• _Source excerpt_

You have a budget, you know your past performance benchmarks and you’ve been given a target to meet. How do you decide how your budget gets allocated across all those channels? You could fire up a spreadsheet and try to write some formulae to help you. It might take you hours. That’s not a pleasing thought.
Try Instant Allocator to help you start off the budget planning process. As long as you have an idea of which channels you want to use, and how they’ve performed in the past, you can get a budget allocation instantly. It might save you hours.
How does it work though? Surely a trusted Excel file will be just as good, right? Possibly, yeah. But with Instant Allocator, what’s happening is linear programming. Ah, that old chestnut!
Linear programming is basically using a set of equations to find an optimal result. It’s exactly what a budget allocation process goes through, when your client or boss gives you a budget and KPI target, and then asks you how that budget needs to be shared around different channels. Where should you start? Giving half of it to Facebook first? You could end up playing around with it for a long time, and possibly not getting close enough to your target.
Instant Allocator’s process here uses your historical performance benchmarks for your chosen channels as weights for the optimisation process. You then need to provide some maximum and minimum budget values per channel – these are important, they act as the constraints in the linear programming. Logically speaking, these are needed because you may wish to restrict a particular channel, or have a channel spending at least a certain percentage of budget. With your total campaign budget and target KPI, your now ready to calculate how your budget should be allocated using linear programming with Instant Allocator!

• _Parts of the exercise_
A. Do these statements agree with the budget allocation article? For each, answer yes or no and quote the deciding words. (i) Instant Allocator works by linear programming. (ii) The maximum and minimum budget values per channel are optional extras. (iii) Past performance benchmarks serve as weights in the optimization.
B. Rewrite only the stretch of the listing from its start through the line containing "[x=687, y=404]". Replace every "Screen dimensions" with "Display size" and leave everything else unchanged.
The listing has nothing to do with the budget allocation article.

• _Entries provided_
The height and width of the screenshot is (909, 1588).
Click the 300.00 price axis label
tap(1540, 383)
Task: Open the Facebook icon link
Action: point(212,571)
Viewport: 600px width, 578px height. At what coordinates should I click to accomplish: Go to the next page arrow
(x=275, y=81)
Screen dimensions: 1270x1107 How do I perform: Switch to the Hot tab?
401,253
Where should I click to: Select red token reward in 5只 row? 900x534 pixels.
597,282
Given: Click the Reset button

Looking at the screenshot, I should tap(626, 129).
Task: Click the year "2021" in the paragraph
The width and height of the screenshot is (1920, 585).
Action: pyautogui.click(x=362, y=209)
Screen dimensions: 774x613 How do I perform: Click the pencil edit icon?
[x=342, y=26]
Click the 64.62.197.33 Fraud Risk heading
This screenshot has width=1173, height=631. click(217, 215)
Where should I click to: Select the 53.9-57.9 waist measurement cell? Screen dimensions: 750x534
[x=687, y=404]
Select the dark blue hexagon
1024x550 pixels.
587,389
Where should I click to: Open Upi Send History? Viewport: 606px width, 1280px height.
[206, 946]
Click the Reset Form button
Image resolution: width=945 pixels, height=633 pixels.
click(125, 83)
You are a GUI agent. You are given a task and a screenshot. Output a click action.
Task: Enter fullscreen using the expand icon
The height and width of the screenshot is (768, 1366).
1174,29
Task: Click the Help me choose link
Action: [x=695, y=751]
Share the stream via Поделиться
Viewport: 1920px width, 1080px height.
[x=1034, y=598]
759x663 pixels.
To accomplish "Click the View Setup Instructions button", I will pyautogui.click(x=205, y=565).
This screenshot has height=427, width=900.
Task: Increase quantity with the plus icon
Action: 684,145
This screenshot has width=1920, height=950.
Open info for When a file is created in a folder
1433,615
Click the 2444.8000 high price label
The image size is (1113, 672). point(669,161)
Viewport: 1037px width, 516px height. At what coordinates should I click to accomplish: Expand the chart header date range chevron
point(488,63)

• _Results for the exercise_
A.
(i) Yes: "But with Instant Allocator, what’s happening is linear programming."
(ii) No: "these are important, they act as the constraints in the linear programming"
(iii) Yes: "uses your historical performance benchmarks for your chosen channels as weights for the optimisation process"

B.
The height and width of the screenshot is (909, 1588).
Click the 300.00 price axis label
tap(1540, 383)
Task: Open the Facebook icon link
Action: point(212,571)
Viewport: 600px width, 578px height. At what coordinates should I click to accomplish: Go to the next page arrow
(x=275, y=81)
Display size: 1270x1107 How do I perform: Switch to the Hot tab?
401,253
Where should I click to: Select red token reward in 5只 row? 900x534 pixels.
597,282
Given: Click the Reset button

Looking at the screenshot, I should tap(626, 129).
Task: Click the year "2021" in the paragraph
The width and height of the screenshot is (1920, 585).
Action: pyautogui.click(x=362, y=209)
Display size: 774x613 How do I perform: Click the pencil edit icon?
[x=342, y=26]
Click the 64.62.197.33 Fraud Risk heading
This screenshot has width=1173, height=631. click(217, 215)
Where should I click to: Select the 53.9-57.9 waist measurement cell? Display size: 750x534
[x=687, y=404]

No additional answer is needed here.